Mnemo (Greek: memory) gives AI assistants like Claude access to large codebases, documentation sites, PDFs, and more by leveraging Gemini's 1M token context window and context caching features.
Why Mnemo?
Instead of complex RAG pipelines with embeddings and retrieval, Mnemo takes a simpler approach:
- Load your entire codebase into Gemini's context cache
- Query it with natural language
- Let Claude orchestrate while Gemini holds the context
This gives you:
- Perfect recall - no chunking or retrieval means no lost context
- Lower latency - cached context is served quickly
- Cost savings - cached tokens cost 75-90% less than regular input tokens
- Simplicity - no vector databases, embeddings, or complex retrieval logic
What Can Mnemo Load?
| Source | Local Server | Worker |
|---|---|---|
| GitHub repos (public) | ✅ | ✅ |
| GitHub repos (private) | ✅ | ✅ |
| Any URL (docs, articles) | ✅ | ✅ |
| PDF documents | ✅ | ✅ |
| JSON APIs | ✅ | ✅ |
| Local files/directories | ✅ | ❌ |
| Multi-page crawls | ✅ unlimited | ✅ 40 pages max |
Deployment Options
Mnemo can be deployed in three ways depending on your needs.
Option 1: Local Server (Development & Full Features)
Best for development and when you need to load local files.
# Clone and install
git clone https://github.com/logos-flux/mnemo
cd mnemo
bun install
# Set your Gemini API key
export GEMINI_API_KEY=your_key_here
# Start the server
bun run dev
Claude Code MCP config:
{
"mcpServers": {
"mnemo": {
"type": "http",
"url": "http://localhost:8080/mcp"
}
}
}
Option 2: Self-Hosted Cloudflare Worker (Recommended for Claude.ai)
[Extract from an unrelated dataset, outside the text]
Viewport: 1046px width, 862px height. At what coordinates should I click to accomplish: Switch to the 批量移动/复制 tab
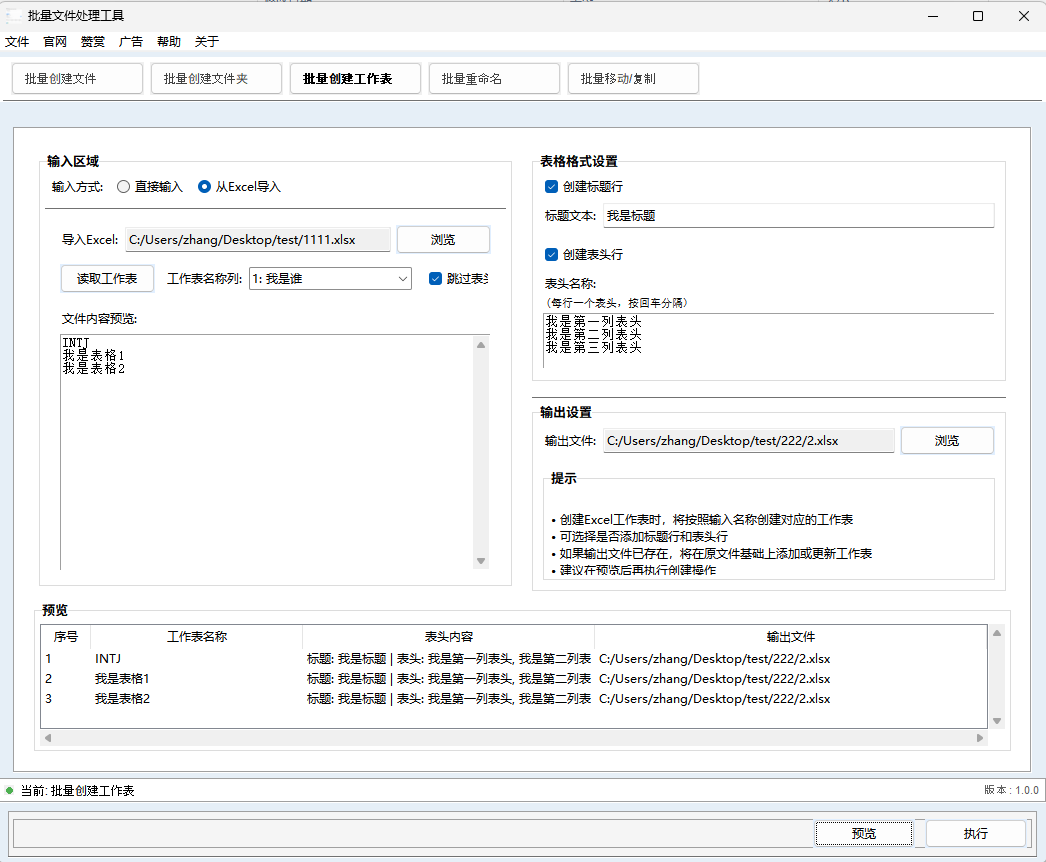coord(633,78)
Deploy to your own Cloudflare account. You control your data and costs.
Prerequisites:
- Cloudflare account (free tier works)
- Gemini API key
# Clone and install
git clone https://github.com/logos-flux/mnemo
cd mnemo/packages/cf-worker
# Configure secrets
bunx wrangler secret put GEMINI_API_KEY
bunx wrangler secret put MNEMO_AUTH_TOKEN # Optional but recommended
# Create D1 database
bunx wrangler d1 create mnemo-cache
# Deploy
bunx wrangler deploy
Claude.ai MCP config:
{
"mcpServers": {
"mnemo": {
"type": "http",
"url": "https://mnemo.<your-subdomain>.workers.dev/mcp",
"headers": {
"Authorization": "Bearer YOUR_AUTH_TOKEN"
}
}
}
}
Why use this? Claude.ai can't connect to localhost. The Worker gives you an external endpoint that Claude.ai can reach.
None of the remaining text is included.